Agressões e Retratação
O caso teve início quando a mulher, após ser agredida, procurou a polícia e fez um pedido de medida protetiva. Ela relatou uma série de violências motivadas por ciúmes, incluindo um ataque em que o companheiro arremessou objetos contra ela e a agrediu fisicamente. Entretanto, durante a audiência, a mulher mudou de versão, negando as agressões. Essa alteração de depoimento, no entanto, não foi suficiente para abalar a convicção da juíza sobre a veracidade dos fatos inicialmente narrados.
Contexto de Violência
A juíza Isabella Bittencourt ressaltou que a retratação da vítima deve ser analisada no contexto mais amplo da relação, considerando o histórico de violência registrado. Segundo a sentença, já havia um padrão de agressões anteriores, com episódios em que a polícia foi chamada, mas a mulher impediu a detenção do agressor. A magistrada destacou que comportamentos como a minimização dos fatos ou a reconciliação após ataques são comuns em relações marcadas por abusos.
Depoimentos e Evidências
A decisão judicial também se baseou em depoimentos de testemunhas, incluindo uma policial que atendeu a ocorrência.
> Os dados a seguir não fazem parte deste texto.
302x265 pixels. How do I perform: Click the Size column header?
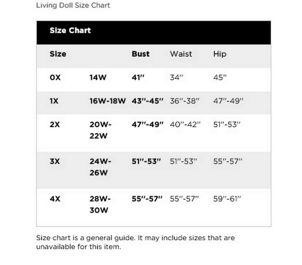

A juíza considerou a policial uma testemunha imparcial, o que reforçou a credibilidade do relato original da mulher. Para a magistrada, a ambivalência na narrativa não desqualifica a experiência de violência, que deve ser sempre levada a sério.
Pena e Indenização
Além da condenação à prisão, o homem foi obrigado a pagar dois salários mínimos à vítima como compensação por danos morais. A juíza aplicou a pena, considerando a gravidade das agressões e a legislação vigente, que impede a substituição de penas em casos de violência doméstica. A decisão reafirma o compromisso da Justiça em combater a violência contra a mulher e proteger as vítimas, mesmo quando estas hesitam em manter suas denúncias.